Saved entries:

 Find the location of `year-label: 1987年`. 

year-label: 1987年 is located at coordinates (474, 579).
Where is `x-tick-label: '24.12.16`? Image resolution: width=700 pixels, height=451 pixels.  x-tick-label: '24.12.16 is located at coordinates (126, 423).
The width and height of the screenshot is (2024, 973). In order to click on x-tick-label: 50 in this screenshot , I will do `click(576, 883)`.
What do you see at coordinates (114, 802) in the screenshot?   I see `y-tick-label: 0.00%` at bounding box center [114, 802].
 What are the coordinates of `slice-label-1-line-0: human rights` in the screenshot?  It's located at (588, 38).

* Exercise goal
Recast the items above as a numbered list, omitting any blank lines.

* Reply to the task
1.  Find the location of `year-label: 1987年`. 
2. year-label: 1987年 is located at coordinates (474, 579).
3. Where is `x-tick-label: '24.12.16`? Image resolution: width=700 pixels, height=451 pixels.  x-tick-label: '24.12.16 is located at coordinates (126, 423).
4. The width and height of the screenshot is (2024, 973). In order to click on x-tick-label: 50 in this screenshot , I will do `click(576, 883)`.
5. What do you see at coordinates (114, 802) in the screenshot?   I see `y-tick-label: 0.00%` at bounding box center [114, 802].
6.  What are the coordinates of `slice-label-1-line-0: human rights` in the screenshot?  It's located at (588, 38).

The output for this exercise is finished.